"If you're not tired, you're not doing enough as a woman" - Don't let burnout be the baseline says Diana Danielle
Society has long upheld a narrative that a woman must be constantly giving, constantly doing, and perpetually exhausted to be seen as “good.”
DANIAL HAKIM
Actress, singer, and mother Diana Danielle knows this all too well, having spent years trying to meet impossible standards - working, mothering, maintaining a marriage, and holding it all together and being the mold of the “ideal woman.”
“The mental load of being a woman is still mainly juggling household, kids, work, which is mainly on the woman.
“If you don't change the societal expectations on women and women viewing themselves having to be ‘self-sacrificial’ all the time, the only way to be seen as a good mother or a good wife is to work ourselves out until burnout,” she said during a podcast with Sinar Daily.
Diana’s words struck a nerve in a world where being tired is worn as a symbol of dedication, and where rest is mistaken for laziness.
Society has long upheld a narrative that a woman must be constantly giving, constantly doing, and perpetually exhausted to be seen as “good.”
For Diana, this mindset is more than flawed, it’s oppressive.
“That is the cultural expectation of women, you have to show up for everybody. You have to cook. You have to clean. You have to stretch yourself thin. You have to be tired. If you're not tired, then you're not doing enough as a woman.”
She further pointed out how, even when mental health campaigns surface, they often fail to address the root of the problem.
Noting the underlying issue at hand, she also emphasised that it is imperative for women and society in general, work towards course-correcting misogynistic norms, or programmes that promote awareness would ultimately be reduced to “covering up the wound with some plaster.”
Diana is unapologetically vocal about the need to challenge misogynistic expectations placed on women, yet she also acknowledges the social resistance that comes with speaking up.
“As long as we have this sort of misogynistic way of expectation on women—simultaneously women onto themselves as well—and calling it, ‘you're being too feminist,’ it's such a negative word that's being toyed around by people.

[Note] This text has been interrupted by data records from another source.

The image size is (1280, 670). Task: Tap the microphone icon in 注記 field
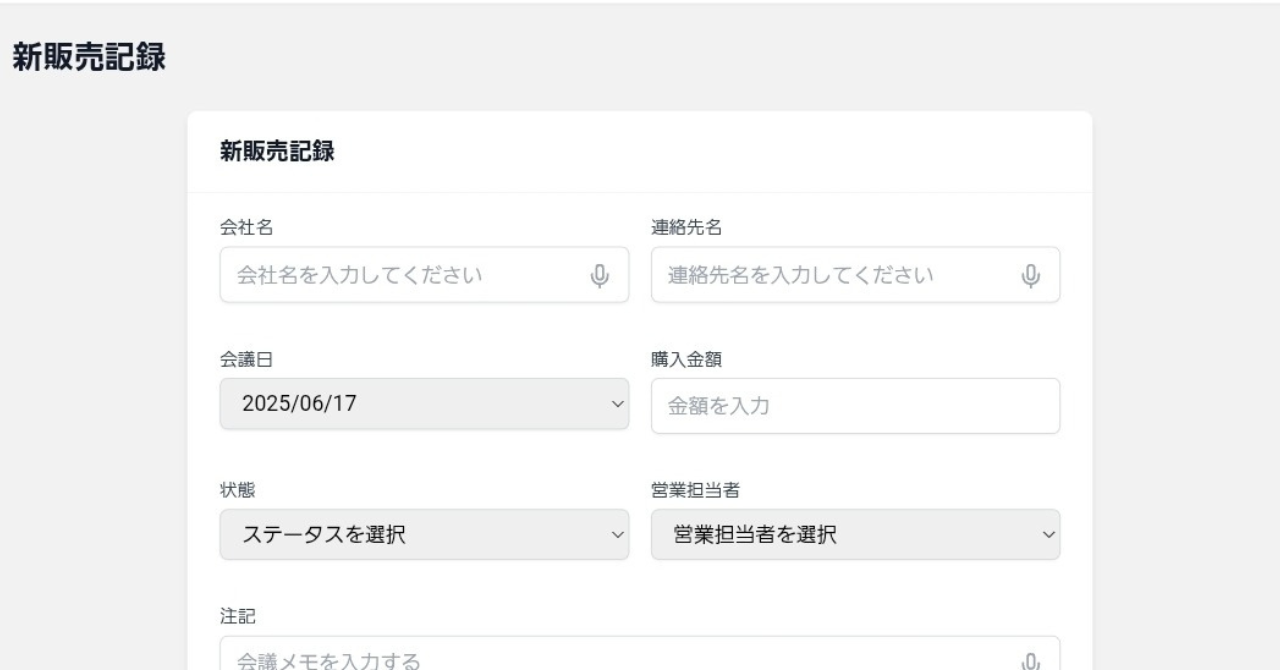[1031, 661]
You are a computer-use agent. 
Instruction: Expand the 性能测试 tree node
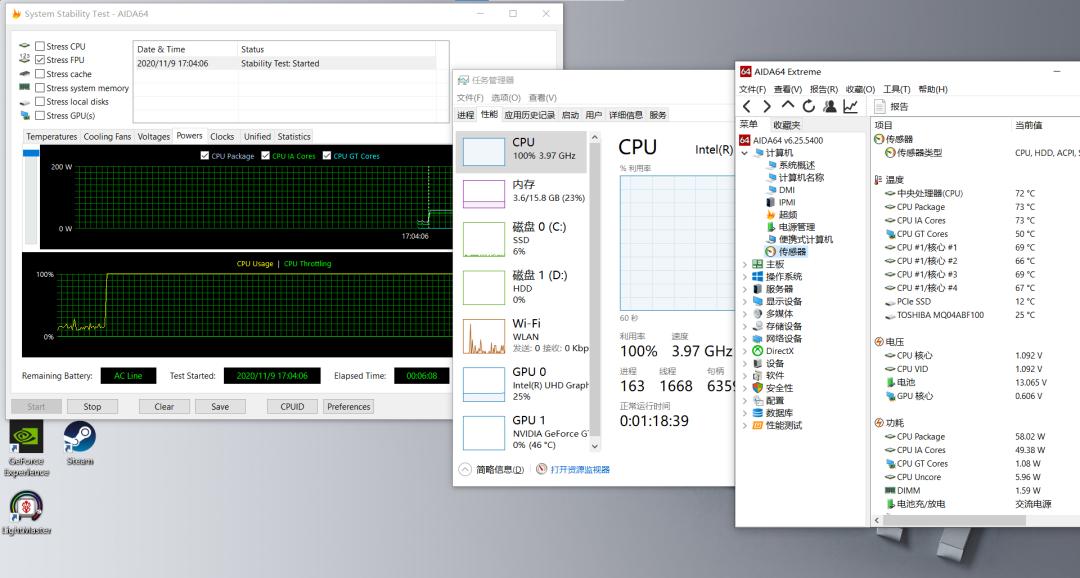point(745,425)
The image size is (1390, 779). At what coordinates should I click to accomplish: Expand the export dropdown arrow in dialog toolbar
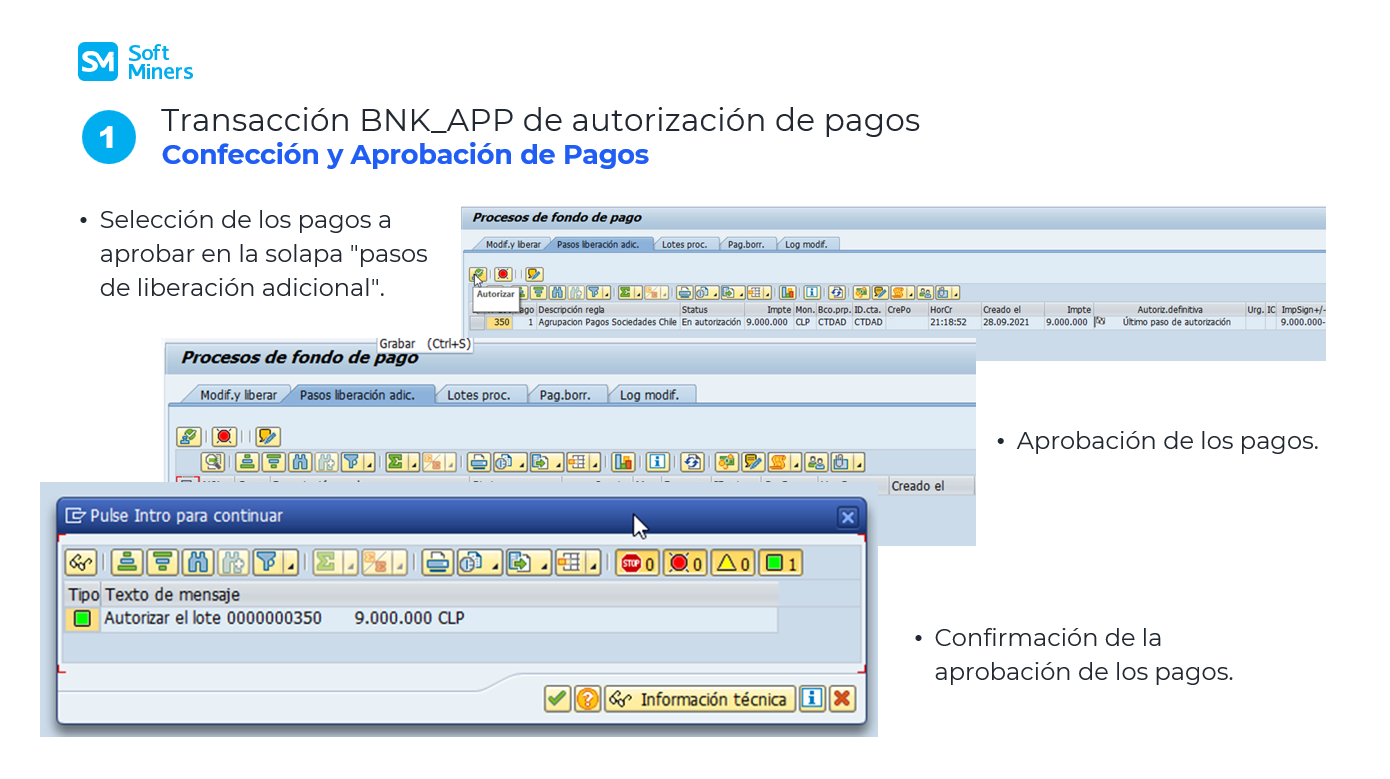[545, 567]
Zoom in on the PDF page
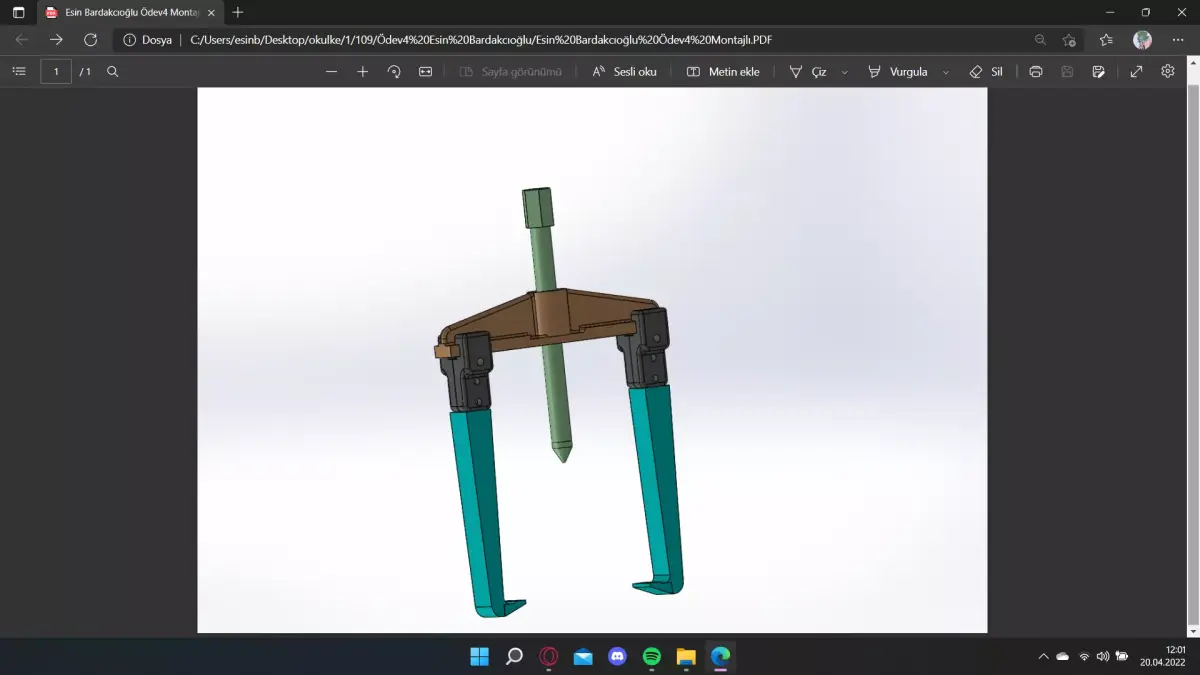The width and height of the screenshot is (1200, 675). coord(362,71)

“But if women are drilled down to the core where burnout is the baseline, and then also covering it up with, ‘Hey, let's get together with this mental health talk and I'll give you exercises on how to breathe.’ I mean, we will still be gasping for air, right? Because we're drowning,” she said.
Untangling from centuries-long societal notions and healing begins with unlearning. For womanhood, it’s about stepping away from performative suffering and embracing self-compassion.
She thus reflected on how historical roles have shaped modern expectations towards women.
“Back in the day, women had specific jobs to do. Now, women are just everything for everyone.
“So, what we as women need to do is forgive ourselves for having been taught that this is the only way to become a woman,” she said.
For Diana, the breaking point came when she realised that trying to “do it all” wasn’t just hurting her—it was eroding everything around her.
Trying to hold it all together, she admitted, comes at a cost.
Still, she does not see it as pure loss after all is said and done. Instead, she sees complexity, growth, and hard-earned wisdom.
“When you try to pull everything, in the end you will lose everything, right? In the end, something’s got to give.
“I lost a lot along the way, but at the same time, I gained a lot along the way. So, it was very complicated, very intricate. It’s not easy. But you also have to be the regulator for yourself,” she mused.
Diana's message is as blunt as it is necessary, strength is not in suffering, and womanhood is not defined by servitude.